Petunjuk Tugas —
a. Berdasarkan keterangan foto dalam kutipan tentang paparan bahan kimia pada perempuan penderita kanker, jelaskan mengapa pembakaran sampah dapat berbahaya bagi kesehatan makhluk hidup.
b. Ringkaslah kutipan tentang paparan bahan kimia pada perempuan penderita kanker dalam dua kalimat.

Ada Paparan Bahan Kimia yang Signifikan pada Perempuan Penderita Kanker
Hasil penelitian menyoroti perlunya mempertimbangkan PFAS dan fenol sebagai keseluruhan faktor risiko lingkungan untuk risiko kanker pada perempuan.
Oleh
ICHWAN SUSANTO
·2 menit baca
KOMPAS/ADRYAN YOGA PARAMADWYA
Kambing mencari makan di bekas pembakaran sampah di Kampung Gasong, Menteng Atas, Jakarta Selatan, Senin (21/8/2023). Pembakaran sampah, khususnya pada material plastik, bisa melepaskan sejumlah zat berbahaya bagi kesehatan makhluk hidup.
Paparan bahan kimia seperti PFAS dan fenol sudah lama diketahui terlibat dalam kanker payudara, ovarium, kulit, dan rahim. Riset terbaru menemukan bahwa perempuan yang menderita kanker memiliki tingkat bahan kimia yang jauh lebih tinggi dalam tubuh mereka.

Data Tersedia —
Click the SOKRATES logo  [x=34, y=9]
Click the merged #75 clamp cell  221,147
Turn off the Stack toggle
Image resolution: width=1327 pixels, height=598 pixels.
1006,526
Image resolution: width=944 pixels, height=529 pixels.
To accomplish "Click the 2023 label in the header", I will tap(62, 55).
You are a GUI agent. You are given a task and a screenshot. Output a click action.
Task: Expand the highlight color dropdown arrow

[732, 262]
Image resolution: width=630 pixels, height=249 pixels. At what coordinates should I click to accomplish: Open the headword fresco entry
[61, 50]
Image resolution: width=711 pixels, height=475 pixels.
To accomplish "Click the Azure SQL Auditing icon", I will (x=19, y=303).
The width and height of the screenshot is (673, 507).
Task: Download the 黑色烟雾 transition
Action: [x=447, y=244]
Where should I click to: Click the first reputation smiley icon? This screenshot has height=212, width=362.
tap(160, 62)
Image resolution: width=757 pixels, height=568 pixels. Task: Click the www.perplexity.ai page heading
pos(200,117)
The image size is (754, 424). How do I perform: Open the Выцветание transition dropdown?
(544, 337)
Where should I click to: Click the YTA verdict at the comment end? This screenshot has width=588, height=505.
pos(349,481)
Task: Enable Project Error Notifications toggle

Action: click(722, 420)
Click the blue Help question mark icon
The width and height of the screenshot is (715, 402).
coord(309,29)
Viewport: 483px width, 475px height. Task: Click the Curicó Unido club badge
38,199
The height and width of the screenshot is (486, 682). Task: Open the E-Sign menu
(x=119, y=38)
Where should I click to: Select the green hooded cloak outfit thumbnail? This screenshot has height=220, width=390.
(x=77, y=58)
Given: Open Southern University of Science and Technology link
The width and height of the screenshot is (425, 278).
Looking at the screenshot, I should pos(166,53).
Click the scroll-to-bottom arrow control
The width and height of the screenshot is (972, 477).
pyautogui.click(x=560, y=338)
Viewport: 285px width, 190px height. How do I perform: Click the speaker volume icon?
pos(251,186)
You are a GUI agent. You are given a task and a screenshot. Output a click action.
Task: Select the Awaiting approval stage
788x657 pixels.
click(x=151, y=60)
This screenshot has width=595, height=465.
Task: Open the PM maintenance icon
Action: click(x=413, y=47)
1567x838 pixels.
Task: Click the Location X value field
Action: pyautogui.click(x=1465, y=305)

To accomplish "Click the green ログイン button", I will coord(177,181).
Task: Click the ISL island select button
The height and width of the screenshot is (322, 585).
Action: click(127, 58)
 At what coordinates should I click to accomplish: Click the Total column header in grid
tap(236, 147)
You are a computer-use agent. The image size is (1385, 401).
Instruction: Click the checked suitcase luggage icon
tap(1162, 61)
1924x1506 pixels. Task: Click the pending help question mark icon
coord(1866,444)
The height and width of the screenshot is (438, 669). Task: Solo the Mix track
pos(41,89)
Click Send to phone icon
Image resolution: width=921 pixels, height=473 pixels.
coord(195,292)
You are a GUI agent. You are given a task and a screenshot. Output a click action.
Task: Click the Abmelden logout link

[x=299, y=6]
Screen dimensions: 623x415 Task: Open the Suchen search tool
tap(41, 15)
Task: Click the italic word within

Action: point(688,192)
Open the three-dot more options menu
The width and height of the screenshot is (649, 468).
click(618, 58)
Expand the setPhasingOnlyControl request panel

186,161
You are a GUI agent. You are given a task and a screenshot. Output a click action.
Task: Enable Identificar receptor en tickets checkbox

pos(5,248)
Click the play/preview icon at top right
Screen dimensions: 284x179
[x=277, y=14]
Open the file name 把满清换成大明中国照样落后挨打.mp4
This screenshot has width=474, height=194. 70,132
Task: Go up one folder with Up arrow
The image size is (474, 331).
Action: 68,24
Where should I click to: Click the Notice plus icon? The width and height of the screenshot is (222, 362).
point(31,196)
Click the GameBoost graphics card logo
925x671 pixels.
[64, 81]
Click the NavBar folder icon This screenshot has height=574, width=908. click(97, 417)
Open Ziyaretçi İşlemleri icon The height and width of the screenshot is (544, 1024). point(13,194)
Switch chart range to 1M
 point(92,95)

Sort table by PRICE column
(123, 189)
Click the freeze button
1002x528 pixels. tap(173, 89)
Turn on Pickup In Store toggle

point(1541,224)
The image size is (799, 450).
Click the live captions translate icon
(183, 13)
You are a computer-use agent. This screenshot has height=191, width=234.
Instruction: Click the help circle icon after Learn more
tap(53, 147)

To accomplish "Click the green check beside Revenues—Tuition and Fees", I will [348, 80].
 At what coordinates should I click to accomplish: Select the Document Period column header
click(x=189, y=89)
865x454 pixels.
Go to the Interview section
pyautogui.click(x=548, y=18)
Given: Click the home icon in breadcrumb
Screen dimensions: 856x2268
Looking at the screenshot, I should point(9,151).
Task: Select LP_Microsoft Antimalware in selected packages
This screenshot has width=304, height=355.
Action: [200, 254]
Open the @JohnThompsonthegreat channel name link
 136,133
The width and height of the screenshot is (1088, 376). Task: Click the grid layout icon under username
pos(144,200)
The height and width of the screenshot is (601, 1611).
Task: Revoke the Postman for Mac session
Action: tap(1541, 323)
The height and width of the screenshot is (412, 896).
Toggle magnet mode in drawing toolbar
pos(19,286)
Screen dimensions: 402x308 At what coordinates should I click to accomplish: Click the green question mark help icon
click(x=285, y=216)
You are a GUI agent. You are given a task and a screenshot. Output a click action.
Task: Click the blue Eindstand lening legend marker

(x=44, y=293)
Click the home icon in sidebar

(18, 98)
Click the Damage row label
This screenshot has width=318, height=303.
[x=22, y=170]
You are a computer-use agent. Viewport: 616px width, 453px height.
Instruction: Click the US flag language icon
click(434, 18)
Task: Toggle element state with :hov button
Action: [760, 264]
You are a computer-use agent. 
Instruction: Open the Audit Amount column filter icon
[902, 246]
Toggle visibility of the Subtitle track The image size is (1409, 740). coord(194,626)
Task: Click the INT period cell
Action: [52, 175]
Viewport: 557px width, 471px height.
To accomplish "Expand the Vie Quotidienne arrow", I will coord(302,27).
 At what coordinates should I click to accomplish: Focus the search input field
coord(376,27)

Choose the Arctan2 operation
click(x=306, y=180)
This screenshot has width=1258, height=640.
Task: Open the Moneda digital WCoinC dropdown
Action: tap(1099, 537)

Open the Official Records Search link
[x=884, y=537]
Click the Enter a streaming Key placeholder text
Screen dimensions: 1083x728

Hasil Tugas —
a. Pembakaran sampah, khususnya sampah berbahan plastik, bisa melepaskan sejumlah zat yang berbahaya bagi kesehatan makhluk hidup.

b. Paparan bahan kimia seperti PFAS dan fenol sudah lama diketahui terlibat dalam kanker payudara, ovarium, kulit, dan rahim. Riset terbaru menemukan bahwa perempuan penderita kanker memiliki tingkat bahan kimia yang jauh lebih tinggi dalam tubuh, dan hasil penelitian itu menyoroti perlunya mempertimbangkan PFAS dan fenol sebagai faktor risiko lingkungan untuk kanker pada perempuan.